Klaus Fiedler’s Response to the Replication Crisis: In/actions speaks louder than words

Klaus Fiedler  is a prominent experimental social psychologist.  Aside from his empirical articles, Klaus Fiedler has contributed to meta-psychological articles.  He is one of several authors of a highly cited article that suggested numerous improvements in response to the replication crisis; Recommendations for Increasing Replicability in Psychology (Asendorpf, Conner, deFruyt, deHower, Denissen, K. Fiedler, S. Fiedler, Funder, Kliegel, Nosek, Perugini, Roberts, Schmitt, vanAken, Weber, & Wicherts, 2013).

The article makes several important contributions.  First, it recognizes that success rates (p < .05) in psychology journals are too high (although a reference to Sterling, 1959, is missing). Second, it carefully distinguishes reproducibilty, replicabilty, and generalizability.
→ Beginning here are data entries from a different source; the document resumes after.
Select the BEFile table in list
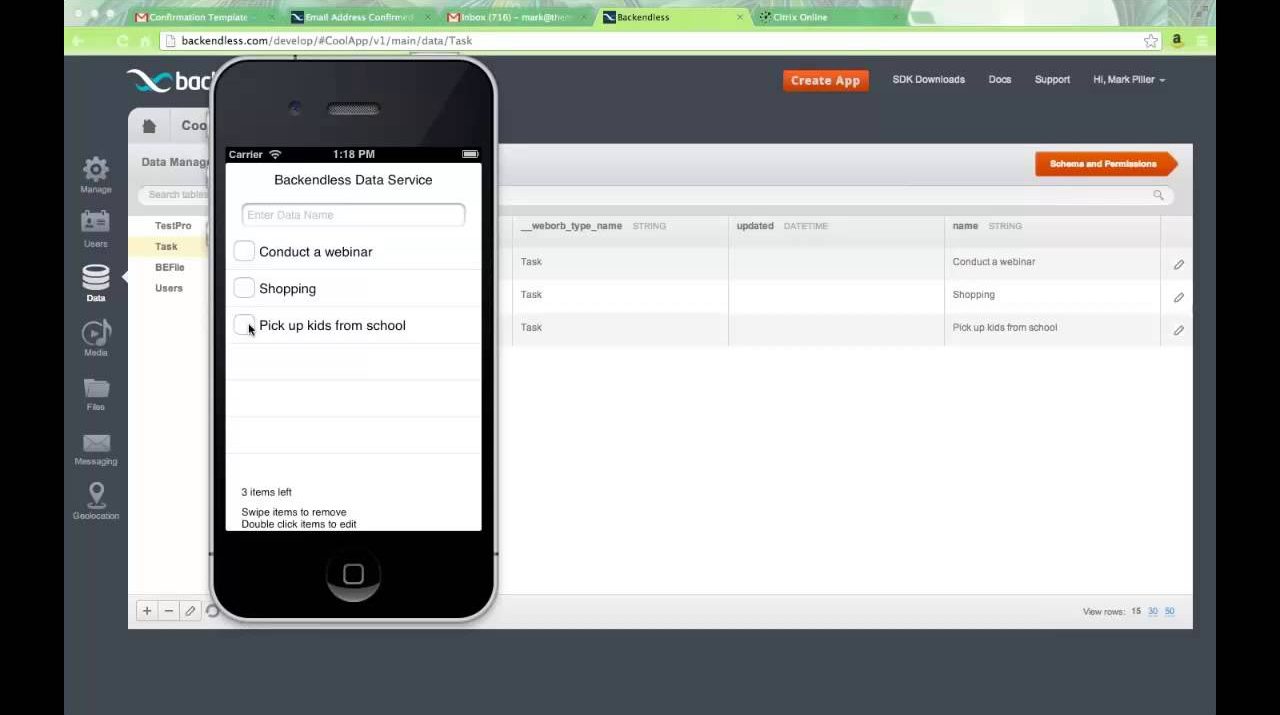This screenshot has height=715, width=1280. click(169, 268)
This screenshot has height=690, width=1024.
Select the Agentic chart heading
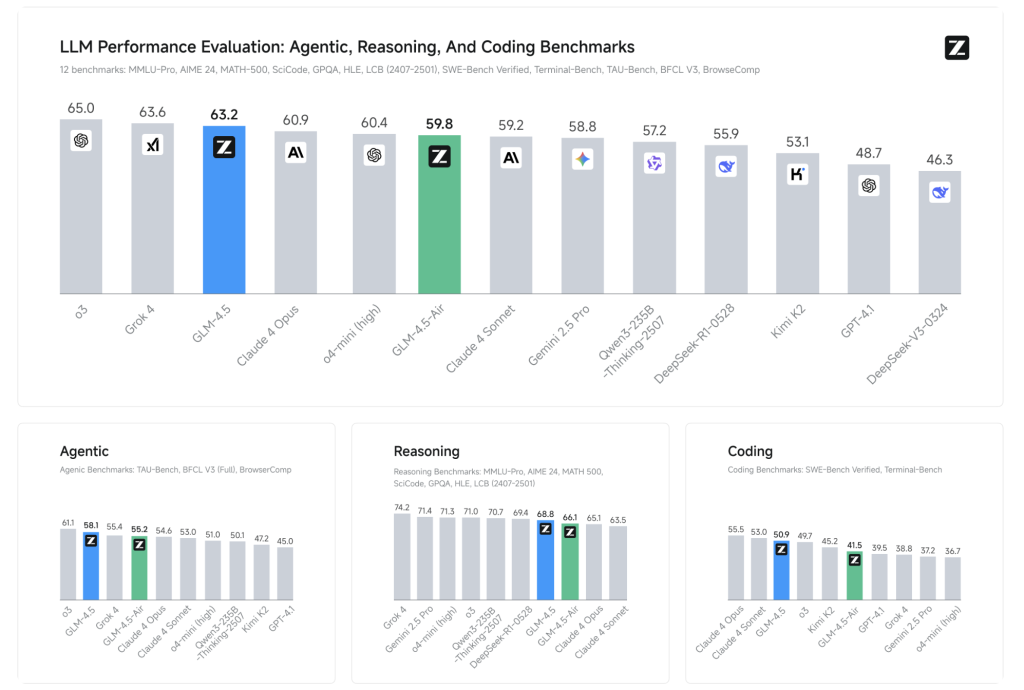pos(84,451)
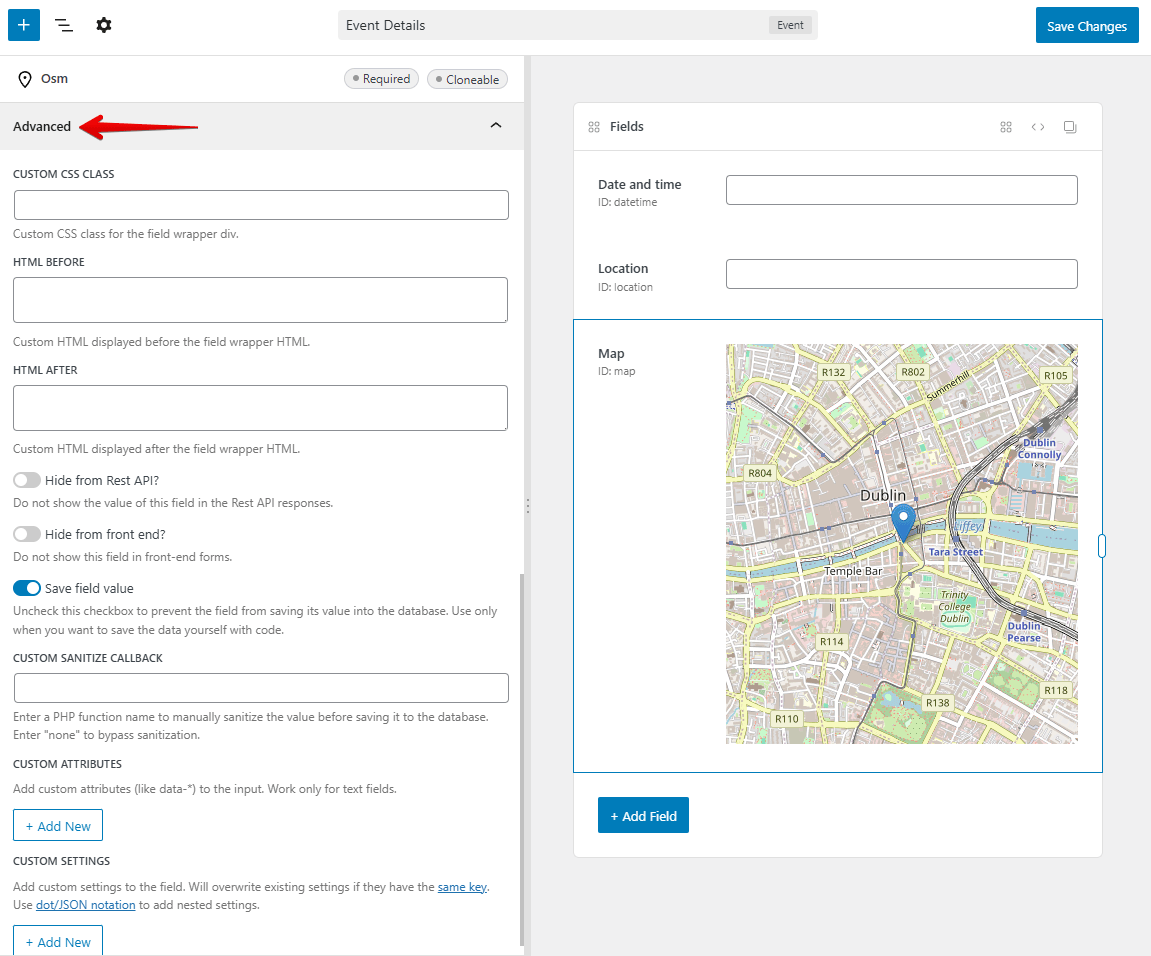This screenshot has width=1151, height=956.
Task: Click the blue map marker pin
Action: point(903,522)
Third, it recognizes that future studies need to decrease sampling error to increase replicability.  Fourth, it points out that reducing sampling error increases replicabilty because studies with less sampling error have more statistical power and reduce the risk of false negative results that often remain unpublished.  The article also points out problems with articles that present results from multiple underpowered studies.

“It is commonly believed that one way to increase replicability is to present multiple studies. If an effect can be shown in different studies, even though each one may be underpowered, many readers, reviewers, and editors conclude that it is robust and replicable. Schimmack (2012), however, has noted that the opposite can be true. A study with low power is, by definition, unlikely to obtain a significant result with a given effect size.” (p. 111)

If we assume that co-authorship implies knowledge of the content of an article, we can infer that Klaus Fiedler was aware of the problem of multiple-study articles in 2013. It is therefore disconcerting to see that Klaus Fiedler is the senior author of an article published in 2014 that illustrates the problem of multiple study articles (T. Krüger,  K. Fiedler, Koch, & Alves, 2014).

I came across this article in a response by Jens Forster to a failed replication of Study 1 in Forster, Liberman, and Kuschel, 2008).  Forster cites the Krüger et al. (2014) article as evidence that their findings have been replicated to discredit the failed replication in the Open Science Collaboration replication project (Science, 2015).  However, a bias-analysis suggests that Krüger et al.’s five studies had low power and a surprisingly high success rate of 100%.

No N Test p.val z OP
Study 1 44 t(41)=2.79 0.009 2.61 0.74
Study 2 80 t(78)=2.81 0.006 2.73 0.78
Study 3 65 t(63)=2.06 0.044 2.02 0.52
Study 4 66 t(64)=2.30 0.025 2.25 0.61
Study 5 170 t(168)=2.23 0.027 2.21 0.60

z = -qnorm(p.val/2);  OP = observed power  pnorm(z,1.96)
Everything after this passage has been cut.